Pobres los docentes. No sólo soportamos sueldos de hambre, deplorables condiciones de trabajo, un ministro de educación pública que anhela la enseñanza privada y desprecia la pública, si no que además (al menos para el cine) tenemos que ser feos para poder ser creíbles.

Un abrazo,

Gustavo Monteros

jueves, 4 de septiembre de 2008

Motivos para no enamorarse

Ambicionar la popularidad no es ningún pecado mortal. Puede, a lo sumo, ser vergonzante si se la procura alcanzar con la explotación de un filón que ya dio algún rédito, poniendo en juego sólo un tímido profesionalismo. Como se supone pasó con Los superagentes, nueva generación o 100% lucha, la película, para mencionar ejemplos recientes.

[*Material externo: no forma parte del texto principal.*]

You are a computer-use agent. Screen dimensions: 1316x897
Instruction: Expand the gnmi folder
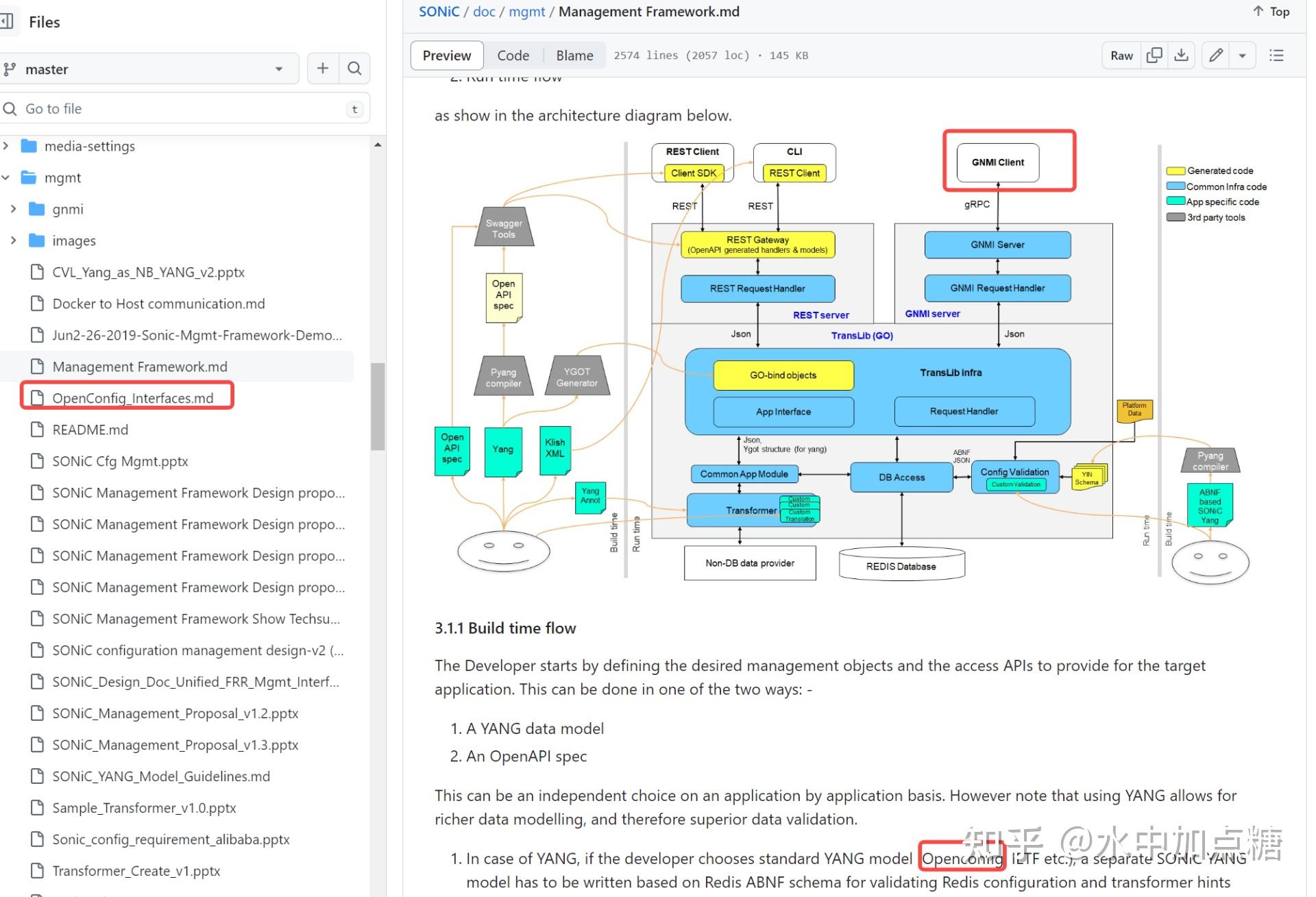[x=13, y=209]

Últimamente, algunos directores argentinos como Fabián Bielinsky (Nueve reinas, El aura), Juan José Campanella (El hijo de la novia, Luna de Avellaneda), Damián Szifron (Tiempo de valientes), Juan Taratuto (No sos vos, soy yo, ¿Quién dice que es fácil?, Un novio para mi mujer), lograron el éxito y la popularidad.

Los paladares “refinados”, “sofisticados”, “exquisitos” desconfían de los films exitosos. Los consideran “comerciales”, poco “artísticos”.

Fundan su desconfianza en que los films populares son generalmente “de género”. E inscribirse en un género determinado (policial, romántico, dramático, etc.) presupone la sujeción a una fórmula rendidora. (“Chico encuentra chica, chico pierde chica, chico recupera chica” o “Villano mata esposa de héroe, héroe se venga”, etc.)

Todo es relativo. Casablanca, uno de los films más amados y mágicos de la historia del cine, es fórmula pura. Steven Spielberg, el director de los films más populares del mundo, es un maestro indiscutido, idolatrado por creyentes, ateos y agnósticos.

En definitiva, el problema no es ni el éxito ni la fórmula. Lo que importa es el talento, la creatividad y el amor al arte de contar en imágenes. Mariano Mucci, después del estrepitoso fracaso “artístico” de El boquete, acepta el desafío de una apuesta supuestamente “comercial”: una comedia romántica. Lo hace con capacidad, enjundia creativa y pasión por lo que se puede escribir con una cámara.

Cuenta con un buen guión de María Laura Gargarella, dos protagonistas con buena química y rubros técnicos impecables (en especial la iluminación, la dirección de arte y la música).

La originalidad de esta historia radica en que los protagonistas se conocen y se enamoran conviviendo. La tradición indica que la convivencia está implícita en lo que le sigue al beso que corona el final feliz, no antes.

Descubierto el amor, los problemas no tardarán en surgir. Para entonces, la empatía con los personajes estará tan fuertemente cimentada, que haremos fuerza para que puedan ser felices, juntos.

Jorge Marrale, como todo gran actor, trae consigo las glorias de su pasado. Su nombre conjura nuestros atesorados recuerdos del curita de Las manos, el atribulado psicoanalista de Vulnerables o el villano perfecto de Vidas robadas. Eso nos hace estar con él desde el primer fotograma. Corporiza aquí otra caracterización inolvidable.

Y esta película debería llamarse Motivos para sí enamorarse de Celeste Cid. No la conocía. No tuve el gusto de ver sus actuaciones televisivas. Su rostro registra todas las emociones por las que atraviesa su personaje con una fluidez y una frescura notables. Esperaré impaciente la próxima película de esta actriz entrañable.

Y sin profundizar la bizantina discusión sobre si es “artístico” o “comercial”, diremos que Motivos para no enamorarse es un buen film que hace pasar un momento agradable, sensible, entretenido. No es poco (ni para una empresa “comercial” ni para una aventura “artística”,) ¿no?